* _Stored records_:
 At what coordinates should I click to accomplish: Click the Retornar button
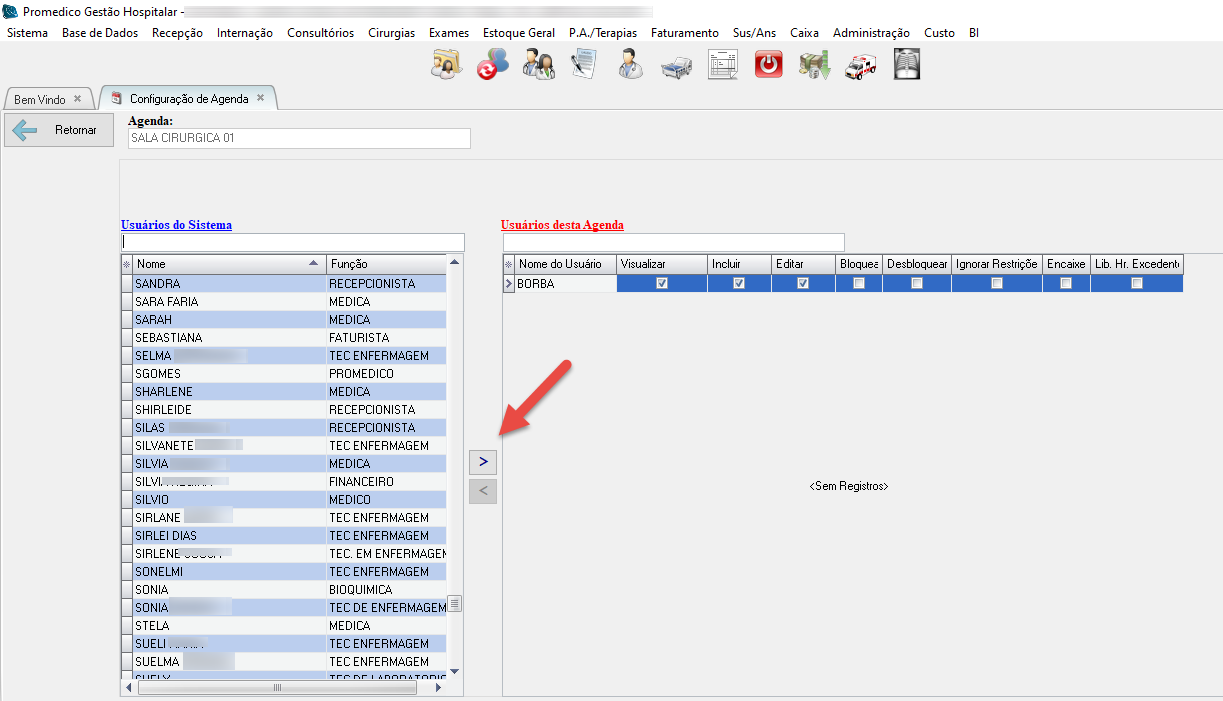pyautogui.click(x=58, y=130)
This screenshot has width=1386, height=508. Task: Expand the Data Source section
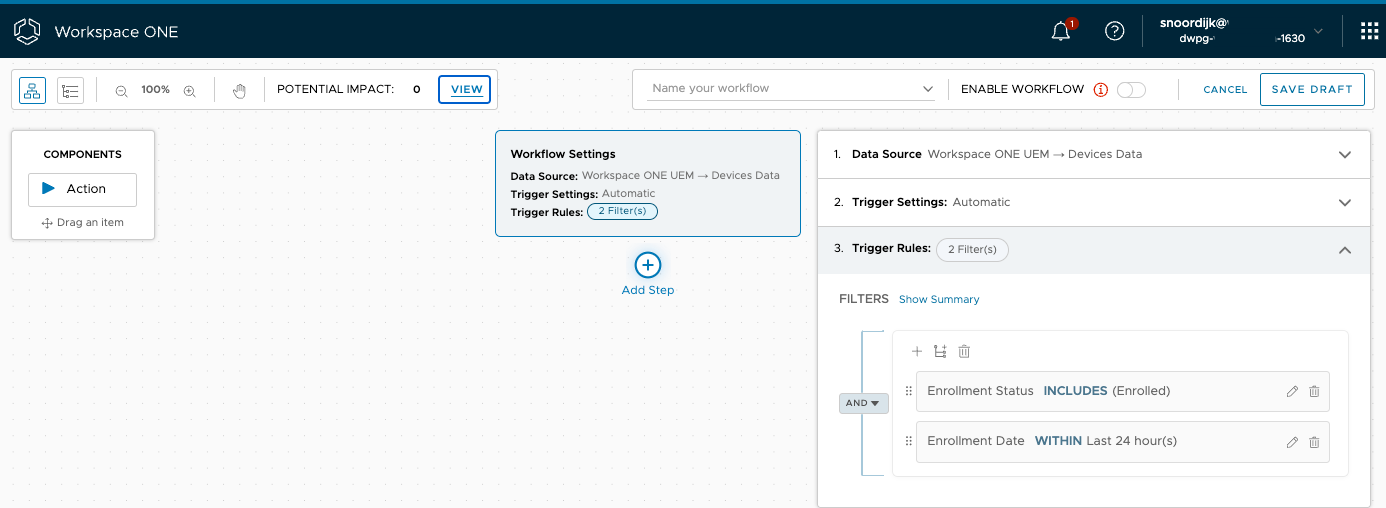1345,155
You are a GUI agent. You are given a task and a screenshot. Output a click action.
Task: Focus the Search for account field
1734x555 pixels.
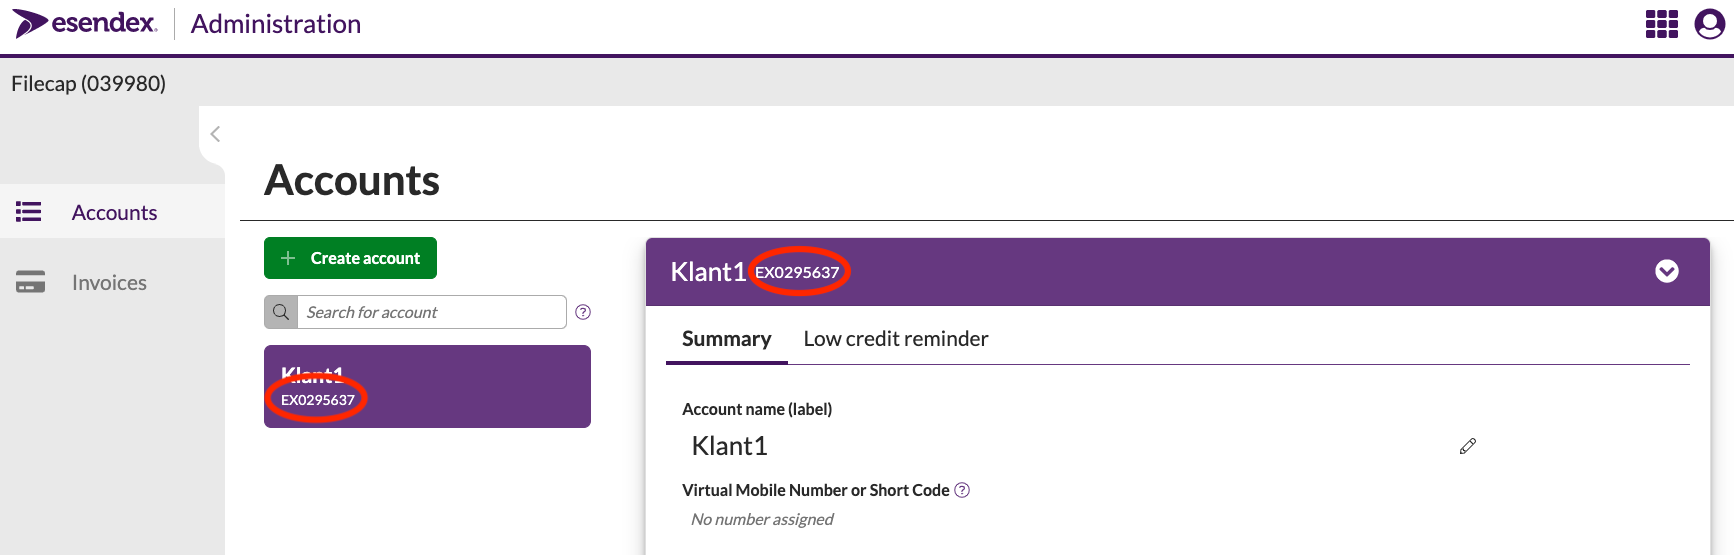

* _EXERCISE PROMPT_: Exclude the pictures and write out exactly the lines from the one holding "You are a GUI" through the end of the entries, inclusive, and only those.

* _TASK ANSWER_:
You are a GUI agent. You are given a task and a screenshot. Output a click action.
Task: Focus the Search for account field
1734x555 pixels.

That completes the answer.